Cerebral amyloid angiopathy is associated with decreased functional brain connectivity

• Published in: NeuroImage clinical Vol. 29; p. 102546
• Main Authors: Drenth, Nadieh, van der Grond, Jeroen, Rombouts, Serge A.R.B., van Buchem, Mark A., Terwindt, Gisela M., Wermer, Marieke J.H., Chhatwal, Jasmeer P., Gurol, M. Edip, Greenberg, Steven M., van Rooden, Sanneke
• Format: Journal Article
• Language: English
• Published: Netherlands Elsevier Inc 01.01.2021; Elsevier
• Subjects: Cerebral amyloid angiopathy; Functional connectivity; Functional magnetic resonance imaging; Neuroimaging; Radiology; Regular; Resting state networks; Functional connectivity; Neuroimaging; Functional magnetic resonance imaging; Cerebral amyloid angiopathy; Resting state networks
• ISSN: 2213-1582; 2213-1582
• DOI: 10.1016/j.nicl.2020.102546

•Functional connectivity is diminished across the cortex in Dutch-type CAA.•Lower functional connectivity can already be found in presymptomatic CAA patients.•Decreased functional connectivity is most pronounced in symptomatic CAA patients.

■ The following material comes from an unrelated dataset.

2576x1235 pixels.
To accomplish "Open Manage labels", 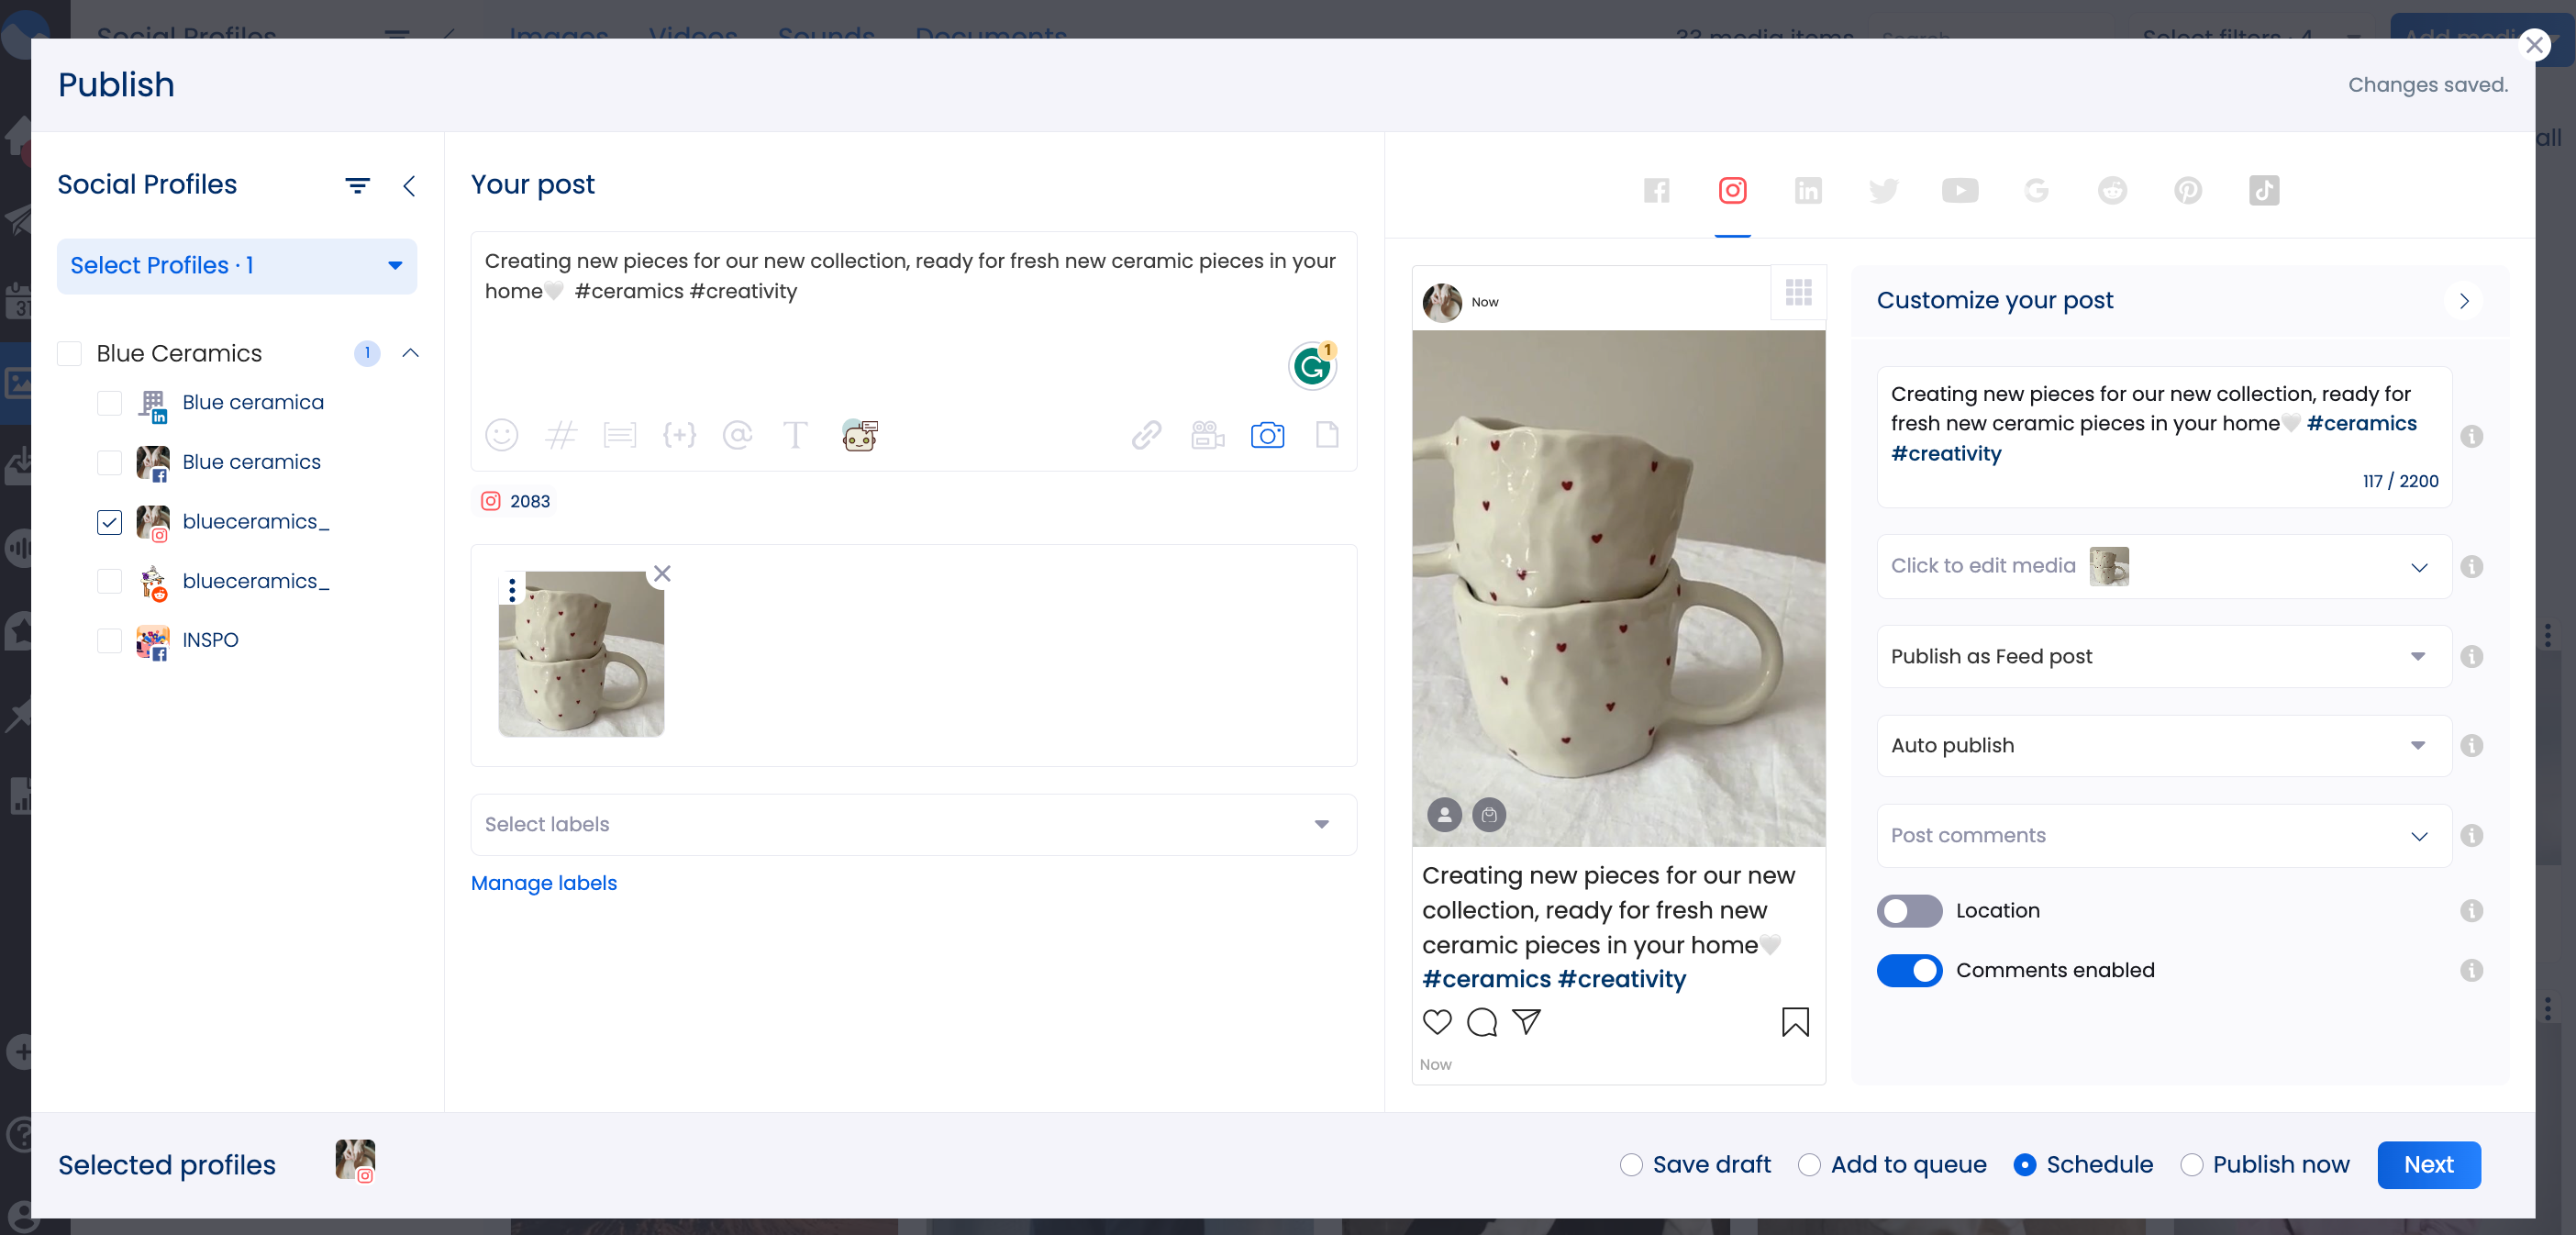I will 543,883.
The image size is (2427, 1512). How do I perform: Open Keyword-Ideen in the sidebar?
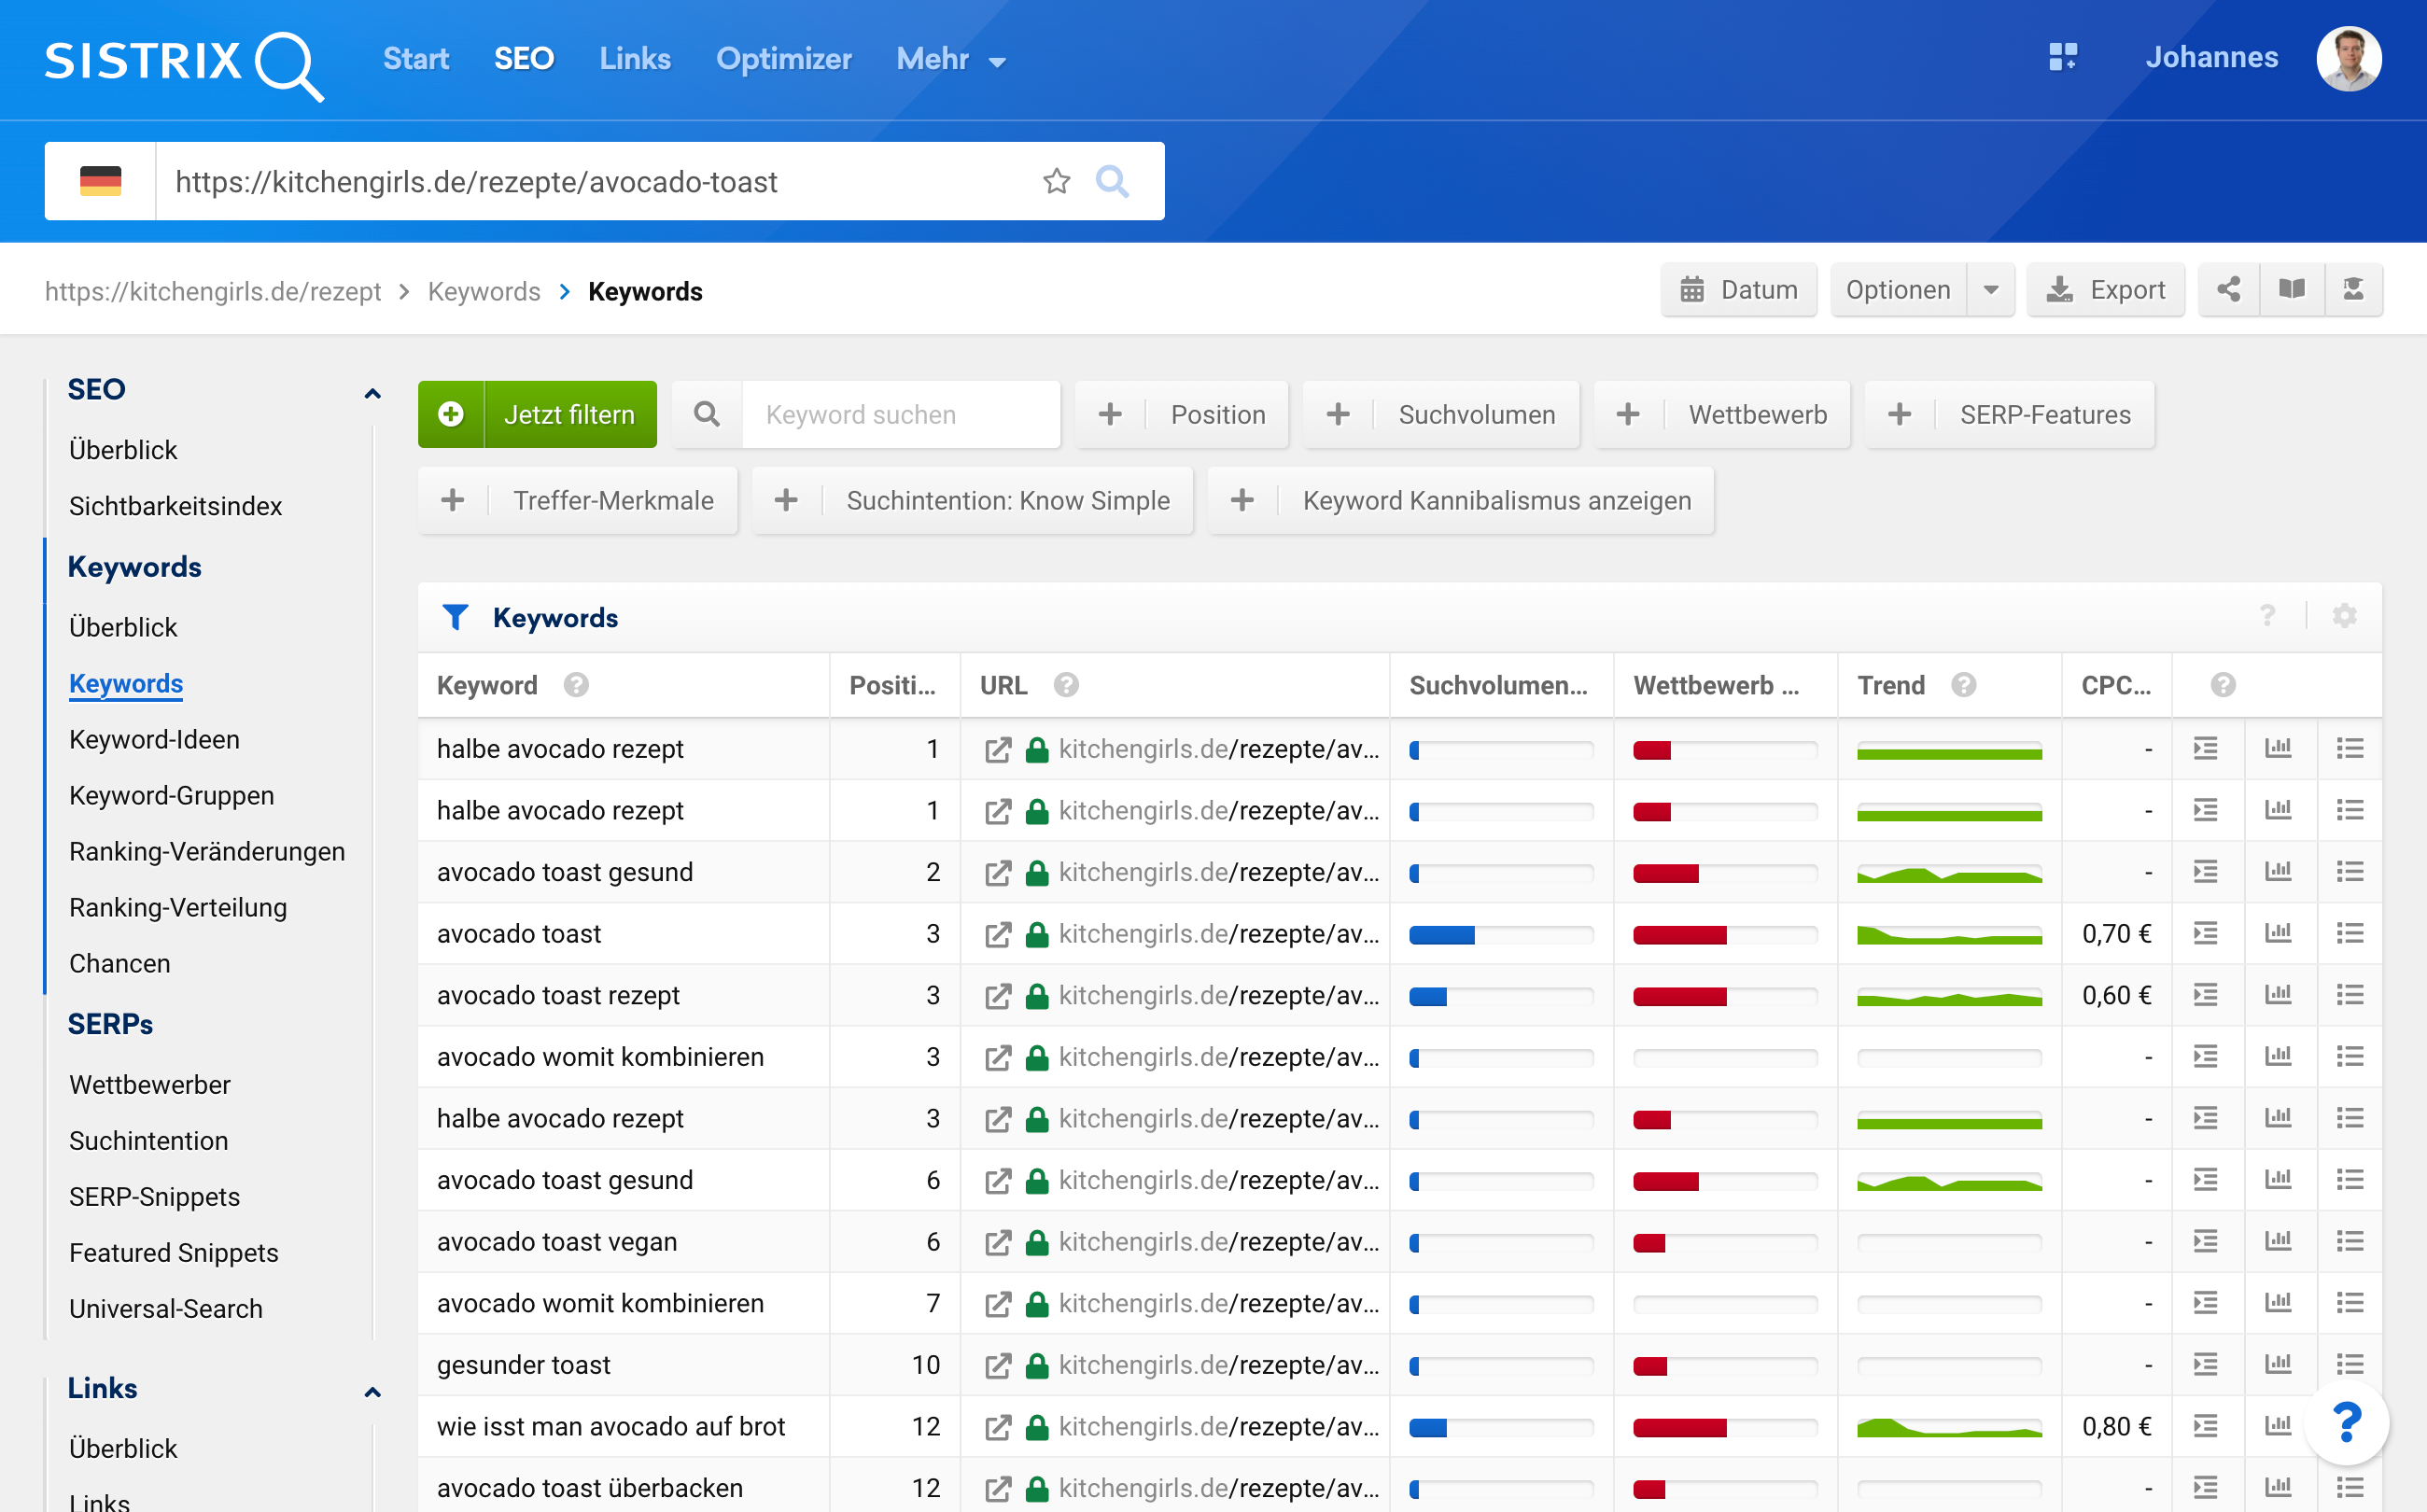154,739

Cerebral amyloid angiopathy (CAA) is a major cause of intracerebral hemorrhage and neurological decline in the elderly. CAA results in focal brain lesions, but the influence on global brain functioning needs further investigation. Here we study functional brain connectivity in patients with Dutch type hereditary CAA using resting state functional MRI. Twenty-four DNA-proven Dutch CAA mutation carriers (11 presymptomatic, 13 symptomatic) and 29 age-matched control subjects were included. Using a set of standardized networks covering the entire cortex, we assessed both within- and between-network functional connectivity. We investigated group differences using general linear models corrected for age, sex and gray matter volume. First, all mutation carriers were contrasted against control subjects and subsequently presymptomatic- and symptomatic mutation carriers against control subjects separately, to assess in which stage of the disease differences could be found. All mutation carriers grouped together showed decreased connectivity in the medial and lateral visual networks, default mode network, executive control and bilateral frontoparietal networks. Symptomatic carriers showed diminished connectivity in all but one network, and between the left and right frontoparietal networks. Presymptomatic carriers also showed diminished connectivity, but only in the frontoparietal left network. In conclusion, global brain functioning is diminished in patients with CAA, predominantly in symptomatic CAA and can therefore be considered to be a late consequence of the disease.